Rewrite the rows below, changing each "How do I perform" to "How can I do" and leaving every other part unchanged.

** start **

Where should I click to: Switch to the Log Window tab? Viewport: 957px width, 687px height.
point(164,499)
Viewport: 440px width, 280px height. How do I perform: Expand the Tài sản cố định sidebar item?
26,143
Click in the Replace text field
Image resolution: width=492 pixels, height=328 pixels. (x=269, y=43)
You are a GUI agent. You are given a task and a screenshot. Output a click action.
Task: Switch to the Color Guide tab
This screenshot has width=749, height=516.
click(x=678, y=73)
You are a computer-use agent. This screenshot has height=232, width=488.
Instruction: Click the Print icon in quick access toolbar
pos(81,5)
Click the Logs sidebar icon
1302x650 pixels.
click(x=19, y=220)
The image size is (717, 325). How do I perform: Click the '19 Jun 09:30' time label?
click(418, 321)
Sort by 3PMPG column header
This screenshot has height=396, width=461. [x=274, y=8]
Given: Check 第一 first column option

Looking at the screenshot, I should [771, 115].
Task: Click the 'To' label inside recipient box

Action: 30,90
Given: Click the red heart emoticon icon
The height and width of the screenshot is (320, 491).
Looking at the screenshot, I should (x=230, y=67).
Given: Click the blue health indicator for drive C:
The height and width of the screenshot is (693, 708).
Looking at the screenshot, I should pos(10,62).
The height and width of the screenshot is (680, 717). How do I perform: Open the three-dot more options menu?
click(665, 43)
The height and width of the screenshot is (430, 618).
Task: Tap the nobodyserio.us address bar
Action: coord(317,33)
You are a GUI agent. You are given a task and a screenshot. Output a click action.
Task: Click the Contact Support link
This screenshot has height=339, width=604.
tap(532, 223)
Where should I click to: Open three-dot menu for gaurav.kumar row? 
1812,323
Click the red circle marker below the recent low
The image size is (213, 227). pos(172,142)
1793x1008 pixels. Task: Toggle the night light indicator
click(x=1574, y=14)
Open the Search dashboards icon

** end **

WRITTEN SOLUTION:
Where should I click to: Switch to the Log Window tab? Viewport: 957px width, 687px height.
point(164,499)
Viewport: 440px width, 280px height. How can I do: Expand the Tài sản cố định sidebar item?
26,143
Click in the Replace text field
Image resolution: width=492 pixels, height=328 pixels. (x=269, y=43)
You are a GUI agent. You are given a task and a screenshot. Output a click action.
Task: Switch to the Color Guide tab
This screenshot has width=749, height=516.
click(x=678, y=73)
You are a computer-use agent. This screenshot has height=232, width=488.
Instruction: Click the Print icon in quick access toolbar
pos(81,5)
Click the Logs sidebar icon
1302x650 pixels.
click(x=19, y=220)
The image size is (717, 325). How can I do: Click the '19 Jun 09:30' time label?
click(418, 321)
Sort by 3PMPG column header
This screenshot has height=396, width=461. [x=274, y=8]
Given: Check 第一 first column option

Looking at the screenshot, I should [771, 115].
Task: Click the 'To' label inside recipient box

Action: 30,90
Given: Click the red heart emoticon icon
The height and width of the screenshot is (320, 491).
Looking at the screenshot, I should (x=230, y=67).
Given: Click the blue health indicator for drive C:
The height and width of the screenshot is (693, 708).
Looking at the screenshot, I should pos(10,62).
The height and width of the screenshot is (680, 717). How can I do: Open the three-dot more options menu?
click(665, 43)
The height and width of the screenshot is (430, 618).
Task: Tap the nobodyserio.us address bar
Action: coord(317,33)
You are a GUI agent. You are given a task and a screenshot. Output a click action.
Task: Click the Contact Support link
This screenshot has height=339, width=604.
tap(532, 223)
Where should I click to: Open three-dot menu for gaurav.kumar row? 
1812,323
Click the red circle marker below the recent low
The image size is (213, 227). pos(172,142)
1793x1008 pixels. Task: Toggle the night light indicator
click(x=1574, y=14)
Open the Search dashboards icon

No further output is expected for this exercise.